A key Senate leader said he was both uncomfortable with attaching possible jail time to a first offense and questioned whether revenge porn was “a particularly severe problem” despite the attention it’s received from media and law enforcement.

“I did not hear from many colleagues that this was something that was happening in their district,” said Senator Jamie Eldridge, an Acton Democrat and the Senate’s judiciary chairman. He said Senate leaders also did not discuss the bill in closed-door caucuses. “It was absolutely a bill that could have been taken up. It just was a victim of the focus [being] on other quote-unquote more important bills.”

“I just don’t get it,” said Sandy, a survivor who asked to be identified only by her first name. Her ex-boyfriend posted lewd photos of her online without her knowledge, along with her name, hometown, and Facebook photo. “We’re just asking to give us a voice so when it happens to other women, they’re protected.”

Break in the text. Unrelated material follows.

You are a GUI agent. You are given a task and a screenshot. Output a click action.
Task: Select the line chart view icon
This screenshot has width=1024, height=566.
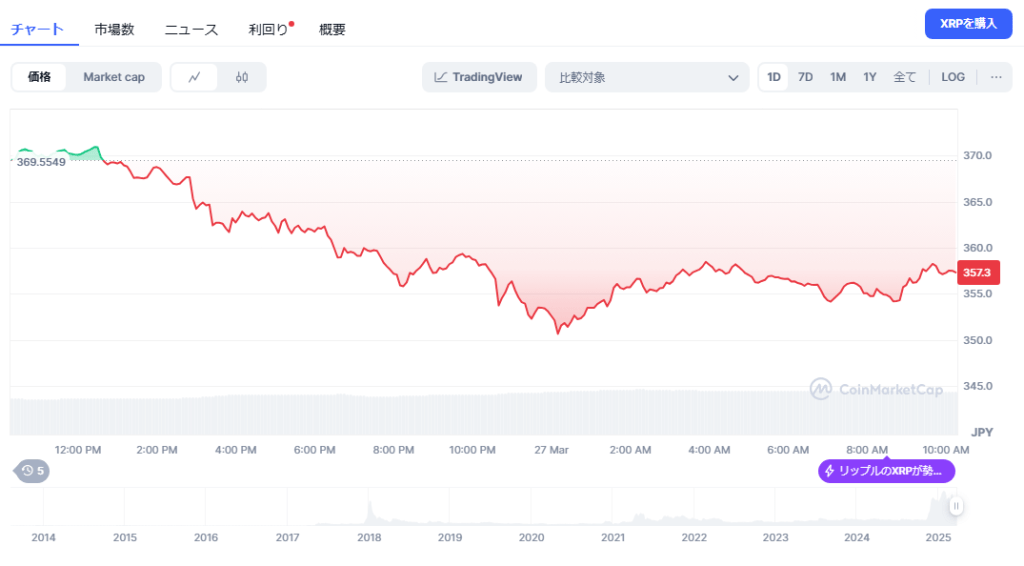[195, 77]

“To argue this isn’t an important bill is infuriating,” said S.K., a survivor who has testified before lawmakers and asked not to be identified by name.

As a high school freshman 15 years ago, she was persuaded by an upperclassman to send him naked pictures of herself, only for him to distribute them around her school. She ultimately enrolled elsewhere but battled years of depression and harassment, forcing her family to cut ties within their town.

“Do I have to show them how severe of an issue it is to have impacted my life?” she said.

The legislation that emerged from the House would make it a misdemeanor crime to knowingly distribute sexually explicit materials of someone, either with the intent to harass, intimidate, or cause emotional distress, or doing so with “reckless disregard” of the person’s expectation that they would remain private.

Those convicted would face up to 2½ years in jail, a $10,000 fine, or both, while those guilty of second or subsequent offenses could face felony penalties, including up to 10 years in prison.

The state’s current criminal harassment statute requires that prosecutors prove someone engaged in a “knowing pattern of conduct or series of acts” — or three or more incidents, according to a 2005 Supreme Judicial Court ruling — to be charged. The proposed revenge porn statute, however, would be triggered by a single incident, not three.

Eldridge said he personally is concerned with a first-time offender facing potential jail time over what could be an “emotional” act.

“Quite honestly, it’s likely a couple who has or had a relationship, and an image is shared in the heat of a fight or some dispute, is that person going to know that that could mean jail time? Is that really going to be a deterrent?” he said.

So basically Jamie Eldridge opposes passing a common sense law that not a single elected official in the entire country opposes, because if you broke that law you could go to jail. That’s literally his only argument. By that logic we should just get rid of all laws and prisons.

It’s also not a “a particularly severe problem,” because he doesn’t know anyone who’s been affected by it.

“I did not hear from many colleagues that this was something that was happening in their district,”

However, it happens all the time. In New Hampshire, where revenge porn has been a felony since 2016, a man named Chad Boardman was charged after sending naked pictures of his ex-girlfriend to her roommate in an attempt to get her kicked out of an apartment. But all Chad had to do was just say that he took a trip into Massachusetts for a day and sent the images after crossing state lines. As long as there are no federal laws or state laws in Massachusetts, the Bay State will be the place that people know they can come to commit this crime.

Jamie Eldridge pretends to care about women and victims of sexual abuse. But in reality they are lower on his priority list than criminals  themselves. Jamie Eldridge pretty much believes that jails shouldn’t exist, and his primary constituency appears to be prisoners. In 2020 he made an ex-con who started a prison riot in Shirley the face of his push for jail reform.

He just doesn’t care about victims of anything, and will automatically empathize with people who cause harm to others, and he is the only reason Massachusetts remains one of just 2 states where victims can continued to be abused by bitter exes.